Embedding models are typically trained with a contrastive learning objective. The training data consists of pairs: (query, relevant document). The model learns to produce vectors such that:

  • The query vector is close to the relevant document's vector
  • The query vector is far from irrelevant documents' vectors
CONTRASTIVE TRAINING INTUITION:

  Training pair: ("heart attack symptoms", "Chest pain, shortness of breath,
                   nausea, and sweating are common signs of acute MI")

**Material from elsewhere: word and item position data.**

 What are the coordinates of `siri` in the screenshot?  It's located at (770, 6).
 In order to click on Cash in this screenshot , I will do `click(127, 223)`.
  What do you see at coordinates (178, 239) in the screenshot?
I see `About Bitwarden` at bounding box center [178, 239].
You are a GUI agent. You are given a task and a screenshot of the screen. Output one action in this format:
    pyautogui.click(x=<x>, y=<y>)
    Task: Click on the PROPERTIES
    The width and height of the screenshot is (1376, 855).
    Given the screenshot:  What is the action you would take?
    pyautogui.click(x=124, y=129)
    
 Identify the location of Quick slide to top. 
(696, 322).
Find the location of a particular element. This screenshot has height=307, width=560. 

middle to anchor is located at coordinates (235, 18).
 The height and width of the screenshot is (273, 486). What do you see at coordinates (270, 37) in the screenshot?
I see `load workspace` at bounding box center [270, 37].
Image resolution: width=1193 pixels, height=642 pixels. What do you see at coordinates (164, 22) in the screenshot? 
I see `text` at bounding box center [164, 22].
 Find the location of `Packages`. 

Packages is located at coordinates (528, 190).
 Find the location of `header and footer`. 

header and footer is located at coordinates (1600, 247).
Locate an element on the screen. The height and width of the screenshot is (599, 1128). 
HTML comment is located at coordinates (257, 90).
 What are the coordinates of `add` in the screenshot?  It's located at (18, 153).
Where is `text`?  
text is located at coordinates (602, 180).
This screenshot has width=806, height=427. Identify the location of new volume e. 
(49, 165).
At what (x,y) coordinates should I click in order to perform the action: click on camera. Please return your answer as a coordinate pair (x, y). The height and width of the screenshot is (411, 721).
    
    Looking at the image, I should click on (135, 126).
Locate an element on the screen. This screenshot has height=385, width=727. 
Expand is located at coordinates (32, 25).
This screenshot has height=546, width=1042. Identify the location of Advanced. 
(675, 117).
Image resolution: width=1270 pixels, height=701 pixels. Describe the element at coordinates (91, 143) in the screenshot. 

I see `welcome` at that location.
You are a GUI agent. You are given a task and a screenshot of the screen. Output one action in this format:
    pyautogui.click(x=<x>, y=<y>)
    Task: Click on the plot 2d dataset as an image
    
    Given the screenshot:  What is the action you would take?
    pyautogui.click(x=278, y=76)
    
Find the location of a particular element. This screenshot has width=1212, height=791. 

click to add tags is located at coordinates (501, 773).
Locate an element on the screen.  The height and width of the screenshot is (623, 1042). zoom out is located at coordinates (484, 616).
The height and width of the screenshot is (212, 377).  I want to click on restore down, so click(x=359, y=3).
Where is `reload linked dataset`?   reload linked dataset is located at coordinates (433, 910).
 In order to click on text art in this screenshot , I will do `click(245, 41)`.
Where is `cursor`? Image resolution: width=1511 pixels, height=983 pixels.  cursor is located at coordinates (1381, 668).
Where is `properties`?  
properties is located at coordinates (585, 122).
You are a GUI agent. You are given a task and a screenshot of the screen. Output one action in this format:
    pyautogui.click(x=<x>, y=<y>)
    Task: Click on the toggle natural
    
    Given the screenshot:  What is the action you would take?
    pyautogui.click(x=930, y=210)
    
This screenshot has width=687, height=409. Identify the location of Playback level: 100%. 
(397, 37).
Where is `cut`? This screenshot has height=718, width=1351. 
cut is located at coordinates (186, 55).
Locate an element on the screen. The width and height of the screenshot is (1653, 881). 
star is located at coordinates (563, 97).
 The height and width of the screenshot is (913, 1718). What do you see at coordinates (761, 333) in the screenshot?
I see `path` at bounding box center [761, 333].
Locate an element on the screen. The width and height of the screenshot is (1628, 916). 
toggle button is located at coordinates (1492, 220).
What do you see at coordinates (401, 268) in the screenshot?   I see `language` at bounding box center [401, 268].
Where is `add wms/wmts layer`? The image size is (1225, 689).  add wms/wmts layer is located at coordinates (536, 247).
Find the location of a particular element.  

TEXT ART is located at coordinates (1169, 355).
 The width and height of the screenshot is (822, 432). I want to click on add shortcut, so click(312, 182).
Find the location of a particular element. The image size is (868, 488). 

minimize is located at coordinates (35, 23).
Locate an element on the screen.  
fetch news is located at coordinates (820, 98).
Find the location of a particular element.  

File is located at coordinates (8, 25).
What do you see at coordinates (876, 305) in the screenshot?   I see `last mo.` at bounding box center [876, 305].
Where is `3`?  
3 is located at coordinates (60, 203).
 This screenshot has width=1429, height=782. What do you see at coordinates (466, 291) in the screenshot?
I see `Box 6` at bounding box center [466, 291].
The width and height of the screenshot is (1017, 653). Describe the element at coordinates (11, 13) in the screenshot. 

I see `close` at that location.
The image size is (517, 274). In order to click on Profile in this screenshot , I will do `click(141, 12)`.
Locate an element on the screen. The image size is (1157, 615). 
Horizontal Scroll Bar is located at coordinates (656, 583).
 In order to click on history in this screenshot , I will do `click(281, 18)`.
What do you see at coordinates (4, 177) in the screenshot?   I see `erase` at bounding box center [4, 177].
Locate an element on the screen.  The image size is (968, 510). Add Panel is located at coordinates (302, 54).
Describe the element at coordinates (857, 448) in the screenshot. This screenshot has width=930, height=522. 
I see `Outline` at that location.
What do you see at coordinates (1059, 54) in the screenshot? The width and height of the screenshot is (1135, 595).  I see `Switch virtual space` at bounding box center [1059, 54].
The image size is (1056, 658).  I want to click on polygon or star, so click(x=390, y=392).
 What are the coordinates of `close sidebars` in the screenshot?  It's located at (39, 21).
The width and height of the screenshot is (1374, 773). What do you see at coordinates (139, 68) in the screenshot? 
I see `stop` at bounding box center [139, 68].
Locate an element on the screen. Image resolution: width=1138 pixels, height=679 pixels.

  The model learns to push these vectors TOGETHER:

     query ●───────→ ● relevant doc     (minimize distance)

  And push these vectors APART:

     query ●                             (maximize distance)
                         ● random doc

  After millions of such examples, the model's vector space
  reflects semantic similarity across all text.

Task Types: RETRIEVAL_QUERY vs RETRIEVAL_DOCUMENT

Google's text-embedding-005 model (which our project uses) supports task types that modify how text is embedded. This is a subtle but important feature.

When you embed a short query differently from a long document, the model can optimize the vector space for asymmetric retrieval — where queries are short questions and documents are long passages.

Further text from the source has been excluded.